Do You like book The Bell (2001)?
I read four or five Iris Murdoch novels in my 20's and always loved her as I loved a great swath of British literature, based upon realism, well-made scenes, emotionally complete characters and compelling stories....with a modern, and fiercely intellectual twist. So it's possible I read THE BELL back then, but I don't think so. Pity, because it's a feast. Murdoch writes a beautiful sentence, and her characters' flaws and special peculiarities are so, well, human, driving the twists and turns of plot in thoroughly believable ways. Add to that her critical, indeed satirical eye, applied with no mercy to topics like religion & sex (including, significantly, extensive homosexual situations). The setting was fascinating to me, as well -- an intentional community of Anglicans living adjacent to a nunnery. Silly me, I had no idea that there were Anglican nuns. Having been to many new age retreat centers in my life, the mixed-bag of motivations among the devotees here feels completely authentic. Most attractively, THE BELL weaves one of those old fashioned narrative webs that trapped me, made it literally impossible to put down the book, starting chapter after chapter until sleep finally won out over my desire to find out what was happening to these fascinating characters.
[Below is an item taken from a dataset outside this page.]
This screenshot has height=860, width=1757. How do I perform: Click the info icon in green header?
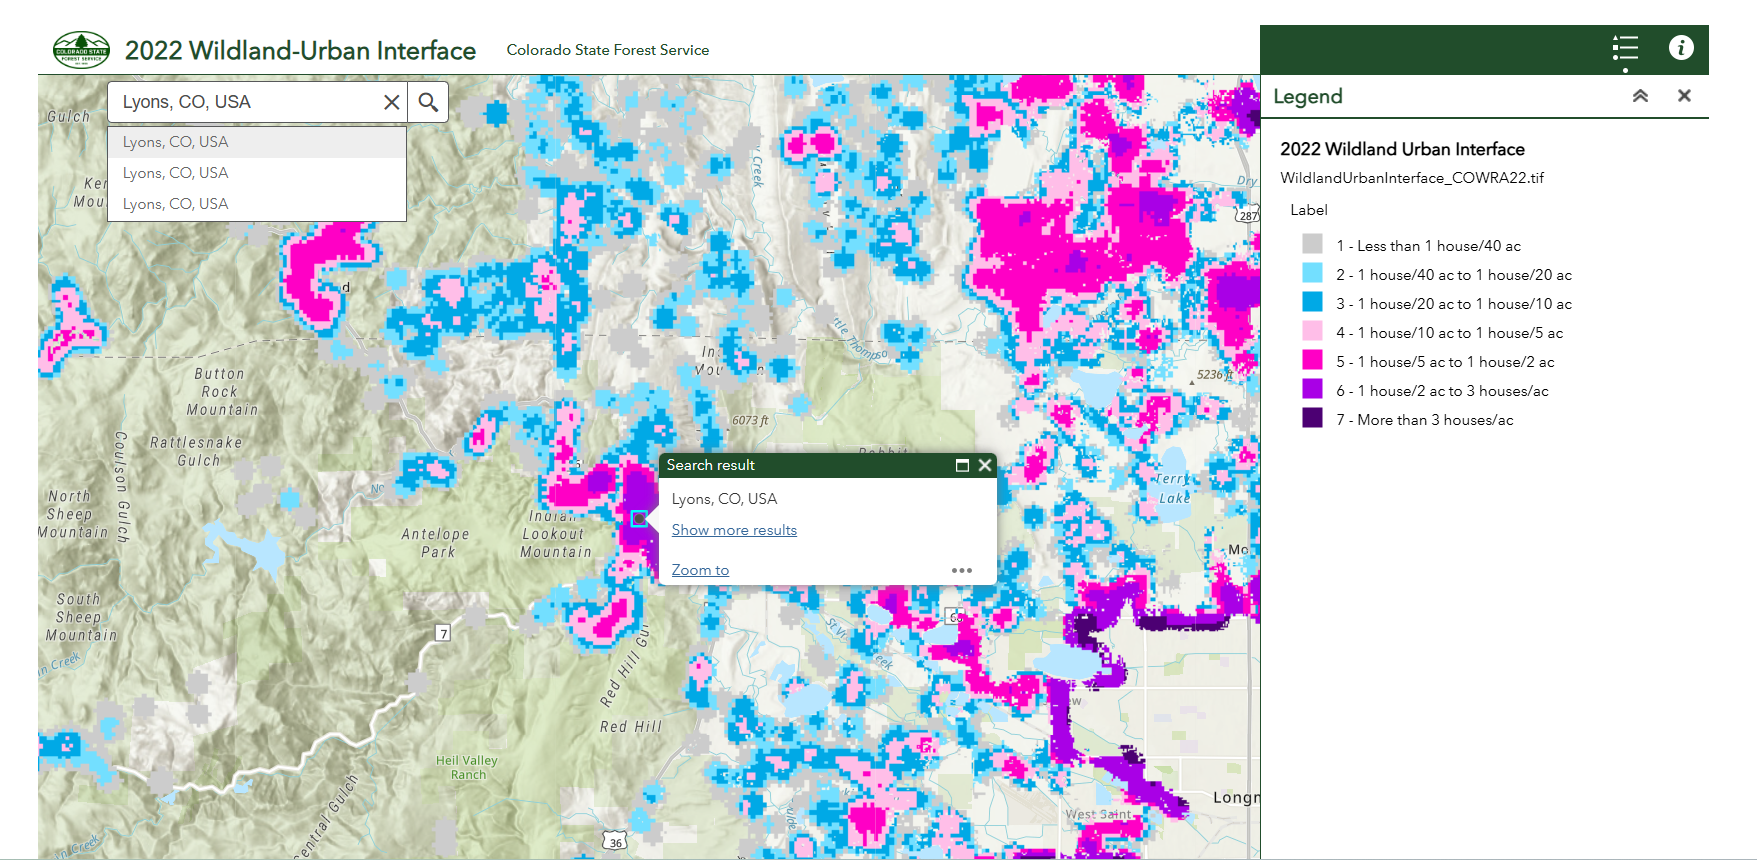[1681, 48]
This propulsive quality is aided by shifting focus on the third-person narration, moving back and forth between the key characters of Michael, Toby and Dora. This is a book club choice for which I'm quite grateful.
—Nick
I loved the opening chapters, ending with the butterfly.I didn't like Imber Court much. The geography was incredibly tiresome, with almost constant references to where we are in relation to the house, the lake, the abbey. It was like listening to someone giving you complicated directions and you turn off and think "Gosh I wish I had a map" the whole time. On the story, everything became Michael's exposition until everybody else seemed to be just fulfilling a role.And to make matters worse, someone insisted Toby buy a pair of swimming trunks! The various characters stumbling across his naked sunbathing had become the only highlight.I'm starting to think that I might only love Iris Murdoch when she's writing about London. My least favourites all seem to be set in the country.
—David
A classic piece of literature. It's almost 5 stars but I think it will take a re-reading to get to 5-start status. Iris Murdoch had me at hello. The book starts with these lines:"Dora Greenfield left her husband because she was afraid of him. She decided six months later to return to him for the same reason."The story is set in 1950's England but could have happened today. The Bell about a group of dysfunctional people (which means they are just like you and me) who live together in a small community near an abbey, each of whom are on a journey to figure out who they are. Murdoch paints characters that you swear you know or are. She captures the true emotions and honest wrestlings of identity and calling. Murdoch raises questions about religion, morality, idolatry, and humanity within the relationships of her characters. I got a lot more out of this one after discussion and some online reviews/commentaries. There is a lot more to this book than just a good story. Murdoch pieces the characters and the place together in brilliant ways. I did however, find it a bit tough to read sometimes - I'm not sure if it was her prose or just the classic style I had to get used to. Murdoch's writing is rich with symbolism, hard questions, and raw emotion. I look forward to reading more of her work.